PROBLEM DESCRIPTION:
Below is a set of entries. Print the line that contains "Where should I click to: Select the" and every later line word for word, through the final one.

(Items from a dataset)

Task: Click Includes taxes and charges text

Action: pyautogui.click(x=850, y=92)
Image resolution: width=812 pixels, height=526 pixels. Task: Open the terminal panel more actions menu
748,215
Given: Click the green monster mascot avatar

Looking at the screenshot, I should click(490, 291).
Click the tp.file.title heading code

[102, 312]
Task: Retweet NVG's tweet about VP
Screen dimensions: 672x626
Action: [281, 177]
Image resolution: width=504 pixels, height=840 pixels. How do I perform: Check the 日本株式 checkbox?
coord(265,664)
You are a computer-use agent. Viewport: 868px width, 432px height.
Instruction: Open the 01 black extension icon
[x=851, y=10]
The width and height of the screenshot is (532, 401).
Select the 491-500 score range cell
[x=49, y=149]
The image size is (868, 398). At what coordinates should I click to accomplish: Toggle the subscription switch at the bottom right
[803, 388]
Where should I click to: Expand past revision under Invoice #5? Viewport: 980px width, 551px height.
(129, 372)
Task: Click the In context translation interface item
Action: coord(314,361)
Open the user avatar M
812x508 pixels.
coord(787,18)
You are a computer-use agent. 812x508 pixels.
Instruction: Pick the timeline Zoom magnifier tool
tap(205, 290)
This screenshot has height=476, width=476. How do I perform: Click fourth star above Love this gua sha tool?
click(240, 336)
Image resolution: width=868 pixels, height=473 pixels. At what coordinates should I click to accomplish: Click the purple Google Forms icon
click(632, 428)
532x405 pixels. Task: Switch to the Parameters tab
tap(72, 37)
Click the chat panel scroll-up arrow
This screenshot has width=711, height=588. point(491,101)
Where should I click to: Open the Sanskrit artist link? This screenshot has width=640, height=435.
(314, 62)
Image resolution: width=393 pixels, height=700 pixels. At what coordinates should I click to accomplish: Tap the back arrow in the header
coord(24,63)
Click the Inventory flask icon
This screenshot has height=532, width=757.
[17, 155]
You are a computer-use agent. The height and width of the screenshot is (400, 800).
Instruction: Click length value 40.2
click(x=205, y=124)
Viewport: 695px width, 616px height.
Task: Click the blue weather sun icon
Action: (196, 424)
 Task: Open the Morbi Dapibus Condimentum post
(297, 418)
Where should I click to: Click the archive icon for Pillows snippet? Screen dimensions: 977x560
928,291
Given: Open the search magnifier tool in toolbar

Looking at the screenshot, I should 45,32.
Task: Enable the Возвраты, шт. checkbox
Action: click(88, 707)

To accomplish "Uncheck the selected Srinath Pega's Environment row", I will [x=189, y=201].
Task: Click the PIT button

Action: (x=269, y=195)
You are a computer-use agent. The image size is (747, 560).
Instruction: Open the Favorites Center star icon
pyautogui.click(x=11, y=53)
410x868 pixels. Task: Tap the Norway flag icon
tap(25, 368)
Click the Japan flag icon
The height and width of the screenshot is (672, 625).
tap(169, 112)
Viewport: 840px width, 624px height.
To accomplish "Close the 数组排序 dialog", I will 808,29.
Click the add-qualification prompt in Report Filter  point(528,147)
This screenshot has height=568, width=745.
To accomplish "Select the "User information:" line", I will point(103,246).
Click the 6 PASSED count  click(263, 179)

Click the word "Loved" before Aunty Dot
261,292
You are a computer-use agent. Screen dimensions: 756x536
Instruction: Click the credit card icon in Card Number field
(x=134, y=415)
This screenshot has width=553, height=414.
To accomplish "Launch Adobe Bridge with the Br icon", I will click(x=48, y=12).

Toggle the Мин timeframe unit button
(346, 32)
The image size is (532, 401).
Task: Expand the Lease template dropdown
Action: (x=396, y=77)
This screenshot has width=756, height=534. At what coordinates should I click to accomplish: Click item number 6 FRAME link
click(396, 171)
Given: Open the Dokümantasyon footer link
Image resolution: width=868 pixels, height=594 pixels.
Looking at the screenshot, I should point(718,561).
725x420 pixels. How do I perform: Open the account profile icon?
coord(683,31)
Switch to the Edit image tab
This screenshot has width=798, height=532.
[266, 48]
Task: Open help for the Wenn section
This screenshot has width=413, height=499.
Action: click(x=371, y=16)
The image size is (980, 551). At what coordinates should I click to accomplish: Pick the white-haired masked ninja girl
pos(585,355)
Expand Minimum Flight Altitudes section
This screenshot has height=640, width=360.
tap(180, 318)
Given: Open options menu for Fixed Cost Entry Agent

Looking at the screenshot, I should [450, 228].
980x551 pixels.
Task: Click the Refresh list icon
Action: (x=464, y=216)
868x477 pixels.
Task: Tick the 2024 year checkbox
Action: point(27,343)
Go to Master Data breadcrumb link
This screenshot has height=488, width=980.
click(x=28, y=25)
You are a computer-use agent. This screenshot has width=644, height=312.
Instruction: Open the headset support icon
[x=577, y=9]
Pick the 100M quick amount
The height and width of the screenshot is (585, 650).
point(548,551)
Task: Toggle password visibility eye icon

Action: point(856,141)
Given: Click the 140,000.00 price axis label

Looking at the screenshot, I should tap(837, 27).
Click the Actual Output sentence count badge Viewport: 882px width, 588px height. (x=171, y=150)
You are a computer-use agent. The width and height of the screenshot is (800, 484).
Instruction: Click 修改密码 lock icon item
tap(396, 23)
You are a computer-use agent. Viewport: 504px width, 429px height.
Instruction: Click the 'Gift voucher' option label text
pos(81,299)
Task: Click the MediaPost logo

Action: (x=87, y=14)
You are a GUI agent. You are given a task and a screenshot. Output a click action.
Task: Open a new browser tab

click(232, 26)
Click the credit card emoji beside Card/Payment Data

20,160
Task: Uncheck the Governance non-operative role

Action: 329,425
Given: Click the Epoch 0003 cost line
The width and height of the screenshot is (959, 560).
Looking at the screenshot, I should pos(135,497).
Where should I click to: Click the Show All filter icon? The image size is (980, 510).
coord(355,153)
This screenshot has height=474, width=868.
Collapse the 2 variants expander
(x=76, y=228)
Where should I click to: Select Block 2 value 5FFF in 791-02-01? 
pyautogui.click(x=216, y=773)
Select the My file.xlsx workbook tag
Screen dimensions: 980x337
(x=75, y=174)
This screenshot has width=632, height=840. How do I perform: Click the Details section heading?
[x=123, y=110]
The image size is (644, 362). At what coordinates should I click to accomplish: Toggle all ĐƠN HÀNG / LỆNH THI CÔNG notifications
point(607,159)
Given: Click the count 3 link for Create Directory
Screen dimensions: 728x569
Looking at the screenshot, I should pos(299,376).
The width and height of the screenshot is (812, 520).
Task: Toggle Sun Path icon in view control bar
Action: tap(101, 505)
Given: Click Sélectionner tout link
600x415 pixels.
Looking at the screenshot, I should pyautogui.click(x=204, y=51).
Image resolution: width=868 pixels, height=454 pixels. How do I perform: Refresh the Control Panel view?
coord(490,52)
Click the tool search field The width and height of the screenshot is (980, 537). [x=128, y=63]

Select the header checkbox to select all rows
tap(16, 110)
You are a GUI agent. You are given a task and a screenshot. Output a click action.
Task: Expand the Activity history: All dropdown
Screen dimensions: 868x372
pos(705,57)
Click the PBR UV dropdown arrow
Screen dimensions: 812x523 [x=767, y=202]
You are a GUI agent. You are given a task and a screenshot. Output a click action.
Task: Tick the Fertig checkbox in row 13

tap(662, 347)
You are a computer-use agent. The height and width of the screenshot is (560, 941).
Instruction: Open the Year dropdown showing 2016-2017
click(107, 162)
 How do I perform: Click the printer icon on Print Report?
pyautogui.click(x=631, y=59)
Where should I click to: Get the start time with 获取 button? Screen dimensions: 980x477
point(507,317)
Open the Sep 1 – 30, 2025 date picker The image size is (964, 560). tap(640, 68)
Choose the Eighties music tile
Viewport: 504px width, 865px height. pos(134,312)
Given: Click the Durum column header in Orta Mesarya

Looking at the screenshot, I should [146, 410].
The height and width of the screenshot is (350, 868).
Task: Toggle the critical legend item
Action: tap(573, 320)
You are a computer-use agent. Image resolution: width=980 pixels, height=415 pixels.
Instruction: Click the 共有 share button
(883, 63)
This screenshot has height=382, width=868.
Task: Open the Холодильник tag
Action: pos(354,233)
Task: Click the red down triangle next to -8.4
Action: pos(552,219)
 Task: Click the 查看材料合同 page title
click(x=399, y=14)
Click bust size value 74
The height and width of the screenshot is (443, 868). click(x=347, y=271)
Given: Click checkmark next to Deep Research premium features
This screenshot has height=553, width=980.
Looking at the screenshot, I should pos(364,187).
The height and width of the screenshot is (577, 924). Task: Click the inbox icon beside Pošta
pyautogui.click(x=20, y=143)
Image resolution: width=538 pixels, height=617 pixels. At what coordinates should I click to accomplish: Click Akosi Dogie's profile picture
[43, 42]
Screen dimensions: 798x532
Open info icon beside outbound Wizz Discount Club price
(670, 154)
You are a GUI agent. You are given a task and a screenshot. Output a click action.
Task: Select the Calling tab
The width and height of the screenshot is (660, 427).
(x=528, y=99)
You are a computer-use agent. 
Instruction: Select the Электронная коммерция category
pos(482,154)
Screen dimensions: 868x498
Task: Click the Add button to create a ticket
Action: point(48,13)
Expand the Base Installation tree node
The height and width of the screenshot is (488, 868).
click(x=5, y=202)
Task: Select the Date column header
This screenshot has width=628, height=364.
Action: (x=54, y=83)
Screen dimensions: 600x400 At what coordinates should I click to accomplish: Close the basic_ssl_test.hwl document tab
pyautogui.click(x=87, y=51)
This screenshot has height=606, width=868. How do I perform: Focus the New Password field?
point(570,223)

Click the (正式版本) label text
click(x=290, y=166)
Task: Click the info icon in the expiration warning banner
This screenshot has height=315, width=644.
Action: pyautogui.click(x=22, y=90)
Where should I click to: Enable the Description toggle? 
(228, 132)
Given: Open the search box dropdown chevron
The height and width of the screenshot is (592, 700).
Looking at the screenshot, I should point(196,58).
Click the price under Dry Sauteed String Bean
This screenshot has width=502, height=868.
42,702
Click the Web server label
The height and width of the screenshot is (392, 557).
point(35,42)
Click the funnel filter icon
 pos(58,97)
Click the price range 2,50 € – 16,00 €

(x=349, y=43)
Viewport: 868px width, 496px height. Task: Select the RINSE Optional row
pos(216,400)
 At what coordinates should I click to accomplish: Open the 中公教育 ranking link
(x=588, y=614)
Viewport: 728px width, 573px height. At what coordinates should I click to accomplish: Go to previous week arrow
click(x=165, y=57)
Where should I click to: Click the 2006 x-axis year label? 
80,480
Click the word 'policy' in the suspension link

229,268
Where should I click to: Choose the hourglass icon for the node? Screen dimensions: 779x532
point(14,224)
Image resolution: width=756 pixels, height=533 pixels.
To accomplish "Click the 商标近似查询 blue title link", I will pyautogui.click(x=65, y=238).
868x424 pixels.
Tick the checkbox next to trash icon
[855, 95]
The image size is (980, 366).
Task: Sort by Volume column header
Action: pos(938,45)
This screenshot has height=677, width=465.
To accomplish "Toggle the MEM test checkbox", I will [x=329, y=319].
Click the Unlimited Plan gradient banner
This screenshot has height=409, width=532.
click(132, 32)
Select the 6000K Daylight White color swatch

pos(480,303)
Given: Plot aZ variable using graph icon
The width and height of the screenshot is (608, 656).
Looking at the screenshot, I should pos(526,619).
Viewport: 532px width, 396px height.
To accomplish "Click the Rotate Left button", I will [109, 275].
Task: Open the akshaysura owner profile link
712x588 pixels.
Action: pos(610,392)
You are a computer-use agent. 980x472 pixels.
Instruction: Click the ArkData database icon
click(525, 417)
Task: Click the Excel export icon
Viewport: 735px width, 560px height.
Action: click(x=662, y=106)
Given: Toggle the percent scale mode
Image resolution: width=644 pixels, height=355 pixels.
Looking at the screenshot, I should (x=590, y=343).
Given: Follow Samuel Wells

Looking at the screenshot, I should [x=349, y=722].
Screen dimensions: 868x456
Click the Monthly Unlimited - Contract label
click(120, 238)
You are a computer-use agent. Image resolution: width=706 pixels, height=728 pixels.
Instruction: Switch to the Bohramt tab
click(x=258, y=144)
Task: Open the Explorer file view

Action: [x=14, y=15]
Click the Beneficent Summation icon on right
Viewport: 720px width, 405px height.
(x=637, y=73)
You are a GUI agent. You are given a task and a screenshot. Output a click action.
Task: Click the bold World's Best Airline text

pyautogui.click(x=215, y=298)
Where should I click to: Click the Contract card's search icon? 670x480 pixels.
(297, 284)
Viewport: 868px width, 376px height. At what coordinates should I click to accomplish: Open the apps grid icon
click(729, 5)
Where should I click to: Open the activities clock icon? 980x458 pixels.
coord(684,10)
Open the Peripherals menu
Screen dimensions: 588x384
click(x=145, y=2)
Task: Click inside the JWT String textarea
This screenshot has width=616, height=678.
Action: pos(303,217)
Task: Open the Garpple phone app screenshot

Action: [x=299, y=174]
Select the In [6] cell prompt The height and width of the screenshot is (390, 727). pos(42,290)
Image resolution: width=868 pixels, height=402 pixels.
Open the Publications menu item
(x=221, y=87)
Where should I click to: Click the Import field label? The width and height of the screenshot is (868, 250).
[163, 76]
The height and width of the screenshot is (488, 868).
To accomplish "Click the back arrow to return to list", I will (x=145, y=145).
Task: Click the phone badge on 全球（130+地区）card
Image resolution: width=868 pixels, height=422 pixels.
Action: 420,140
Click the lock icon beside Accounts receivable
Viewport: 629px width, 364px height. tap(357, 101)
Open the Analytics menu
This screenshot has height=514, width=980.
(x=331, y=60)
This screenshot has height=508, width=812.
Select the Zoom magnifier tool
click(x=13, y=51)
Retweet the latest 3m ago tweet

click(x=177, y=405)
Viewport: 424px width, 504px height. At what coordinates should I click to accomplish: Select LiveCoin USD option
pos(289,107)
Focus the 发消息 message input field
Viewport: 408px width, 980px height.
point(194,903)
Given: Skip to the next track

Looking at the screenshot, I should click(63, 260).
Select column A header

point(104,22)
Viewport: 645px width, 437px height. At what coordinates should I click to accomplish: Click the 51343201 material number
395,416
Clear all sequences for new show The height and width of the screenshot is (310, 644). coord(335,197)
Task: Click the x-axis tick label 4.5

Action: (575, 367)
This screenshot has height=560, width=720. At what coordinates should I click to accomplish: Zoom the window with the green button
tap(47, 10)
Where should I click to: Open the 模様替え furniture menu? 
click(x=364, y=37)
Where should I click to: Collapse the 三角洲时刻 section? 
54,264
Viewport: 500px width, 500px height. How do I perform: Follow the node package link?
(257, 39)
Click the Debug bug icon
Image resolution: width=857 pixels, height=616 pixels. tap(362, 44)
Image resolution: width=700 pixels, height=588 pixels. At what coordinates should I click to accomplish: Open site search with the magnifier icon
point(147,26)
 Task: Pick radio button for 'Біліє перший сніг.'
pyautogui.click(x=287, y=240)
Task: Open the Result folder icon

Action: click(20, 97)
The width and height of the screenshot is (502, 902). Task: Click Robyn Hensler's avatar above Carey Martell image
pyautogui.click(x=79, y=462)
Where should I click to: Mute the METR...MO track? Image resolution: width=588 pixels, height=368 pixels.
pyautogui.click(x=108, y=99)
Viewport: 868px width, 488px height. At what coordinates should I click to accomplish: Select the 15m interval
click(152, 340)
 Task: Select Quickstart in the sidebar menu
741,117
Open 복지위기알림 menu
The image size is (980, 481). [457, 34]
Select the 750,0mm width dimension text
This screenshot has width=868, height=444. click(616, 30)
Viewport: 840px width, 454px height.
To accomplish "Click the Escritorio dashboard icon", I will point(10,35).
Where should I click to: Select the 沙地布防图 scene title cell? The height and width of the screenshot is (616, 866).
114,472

WORKED SOLUTION:
Where should I click to: Select the 沙地布防图 scene title cell? The height and width of the screenshot is (616, 866).
114,472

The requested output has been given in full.